Charlene van der Walt

1. Experiences within the Stellenbosch scholarly context

I am extremely thankful to be part of this panel and to explore within the confines of the IOSOT meeting, for the first time on the African continent, the importance and relevance of doing Old Testament scholarship by engaging and taking seriously issues of gender. I am doing this reflection self-consciously from this place and will briefly reflect, in the first place, on the development and status of OT Gender Scholarship at the Faculty of Theology at Stellenbosch University and the importance and relevance of doing this work as an African University. Following from this brief contextual reflection I will focus my attention on the challenges and opportunities for growth concerning this line of theological reflection. It is a great privilege to share this space of reflection and contemplation with scholars from various contexts, showcasing a variety of interpretative tools and contextual foci, and yet, scholars always connected due to the common aim of laboring toward flourishing and communal wellbeing, and in so doing, expressing in an unambiguous way that our wellbeing is deeply contextual and profoundly communal.

I am deeply thankful to be part of a growing community of scholars within the Faculty of Theology concerned with contextual issues situated within the complex intersection gender, health and theology.

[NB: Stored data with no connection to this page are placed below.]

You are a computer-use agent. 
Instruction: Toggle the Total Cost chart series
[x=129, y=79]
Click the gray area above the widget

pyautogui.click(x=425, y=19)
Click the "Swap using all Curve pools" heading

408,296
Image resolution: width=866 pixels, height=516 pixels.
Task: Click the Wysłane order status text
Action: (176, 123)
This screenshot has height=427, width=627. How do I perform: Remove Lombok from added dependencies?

As a community of scholars we are deeply indebted to those who have blazed the trail for gender scholarship within the faculty. Denise Ackermann, who functioned in the capacity of an extraordinary professor in the department of Practical Theology at the faculty, has been instrumental in asserting the importance of scholarly engagement developing out of a grounded contextual situatedness and directed to the development of a live giving community for all. Ackermann defines the liberatory aim of a feminist theory of praxis, as proposed and developed by her, as follows: “The commitment to the praxis of liberation for women from all that oppresses us. Feminism does not benefit any specific group, race or class of women; neither does it promote privilege for women over men. It is about a different consciousness, a radically transformed perspective which questions our social, cultural, political and religious traditions and calls for structural change in all these spheres.”[1]

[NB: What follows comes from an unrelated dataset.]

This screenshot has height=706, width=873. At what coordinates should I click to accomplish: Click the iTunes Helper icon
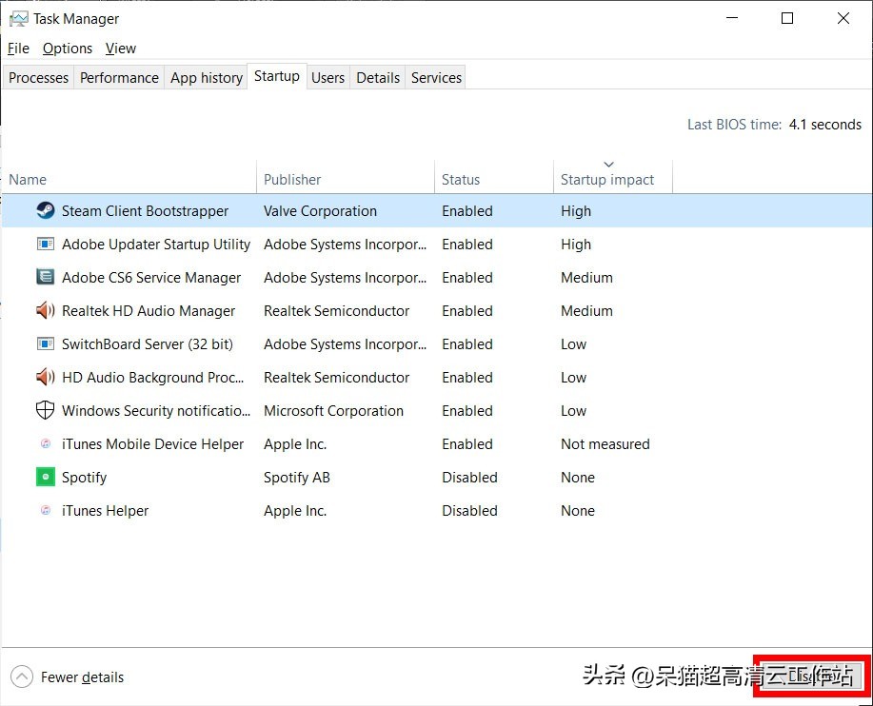coord(45,511)
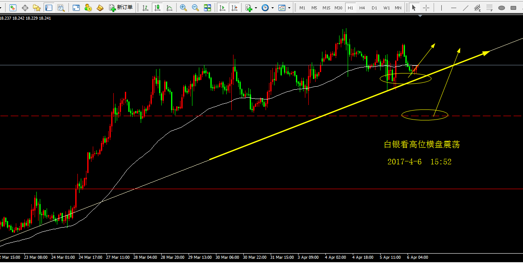Switch chart to bar chart mode
The image size is (523, 263).
tap(145, 8)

Where Ackermann introduced issues of gender to the curriculum and local research landscape, other scholars soon followed, which increased teaching and research capacity within this field.[2] Of particular importance to the discipline of Old Testament scholarship and the establishment of a gender focus within the discipline has been the appointment of Juliana Claassens within the Department of Old and New Testament. Professor Claassens is a dear colleague and friend to all of us on the panel and in a certain sense our reflections today are because of her commitment to the establishment and enhancement of a gender focus within the confines of Old Testament scholarship. After teaching for a number of years in the USA on the completion of her doctoral studies at Princeton University, Claassens was appointed within the Department of Old and New Testament with a special mandate to pursue research which contributes significantly to the research aim identified for the Faculty of Theology as part of the Hope project, namely human dignity. Doing Old Testament Scholarship with a focus on human dignity enabled Claassens to combine her love for the Old Testament with the embodied contextual concerns and realities faced by so many on the African continent, which strip people of their sense of worth and human dignity.[3] The passion, energy and commitment brought to the field by Claassens has led to the development of major research publications, the fostering of a community of scholarship around these themes, and the transformation of especially the undergraduate curriculum.[4]

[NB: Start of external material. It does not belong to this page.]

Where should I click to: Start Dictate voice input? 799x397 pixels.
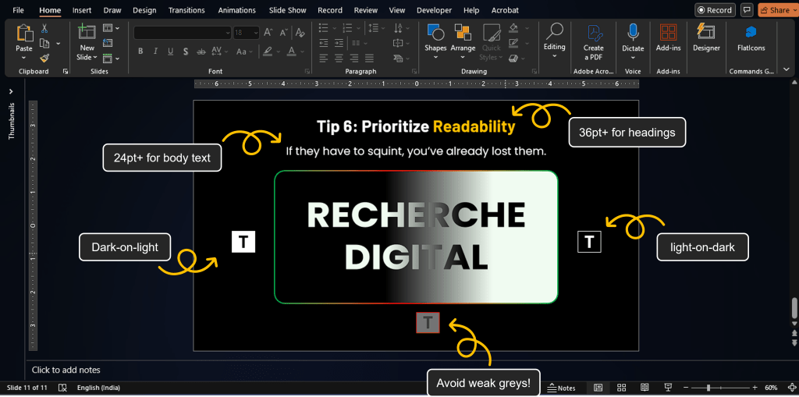[x=633, y=33]
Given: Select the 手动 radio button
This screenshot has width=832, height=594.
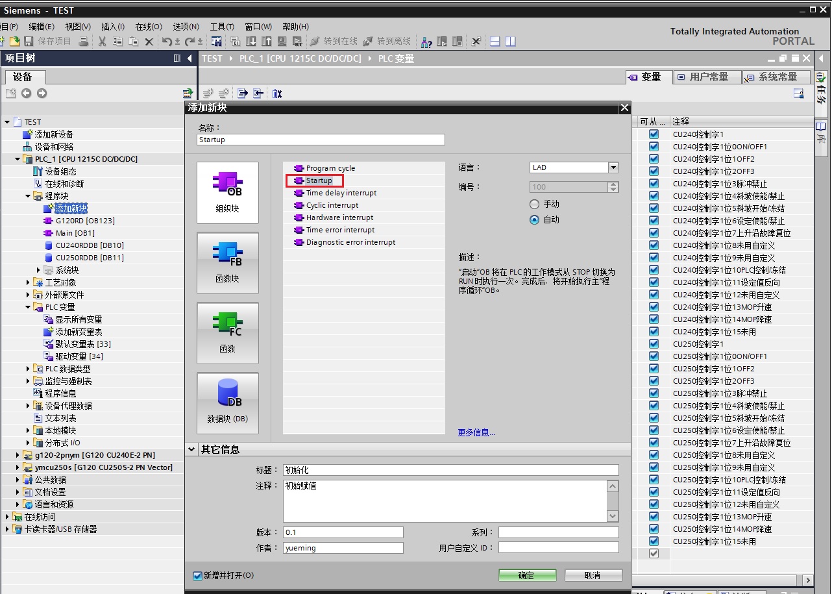Looking at the screenshot, I should pyautogui.click(x=535, y=204).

Beyond an excellent and rapidly expanding team of scholars involved within gender research and teaching at the Faculty of Theology at Stellenbosch University, one of the most pertinent developments has been the impetus of the MTh Gender and Health program. In 2012 we were invited to develop a Master’s program exploring issues situated within the complex intersection of gender, health and theology. The invitation sprung from a growing concern regarding the lack of sufficient progress being made in addressing two of the United Nations’ Millennium Goals, namely maternal health and infant mortality. In the initial 2013 Pilot Program phase, the Church of Sweden, in collaboration with the Swedish Government Development Agency (SIDA), invited academic institutions, organizations engaged with the training of church leaders, and contextual impact partners to communally explore contextual issues situated within the intersection gender, health and theology.[5] Since its inception in 2013 the program has enabled 10 richly diverse students per academic year from a variety of backgrounds, and with a diversity of research interests, to engage in research combining the established knowledge base from the various classic theological disciplines with insights from gender scholarship in order to work toward health flourishing communities which encompass the following:

  • communities in which people are free to realize their Sexual and Reproductive Health and Rights (SRHR);
  • communities which affirm the dignity of all people regardless of their gender, race, class, sexual orientation, marital status, and religion, and where there is no discrimination on the basis of any of these;
  • transformed faith communities in which religion is not functioning as a barrier in the realization of SRHR but where religion acts in life-affirming ways.

The program aims at contributing to these transformed communities by developing competent and engaged change agents through the process of education. Fundamentally, the program is aimed at assisting students to develop the vocabulary to engage with issues within their various communities pertaining to gender, health and theology and to understand something of the complex constellation of factors constructing embodied realities such as HIV and Aids, sexual violence, toxic masculinity construction, and exclusivist practices of heteronormativity located within the intersection.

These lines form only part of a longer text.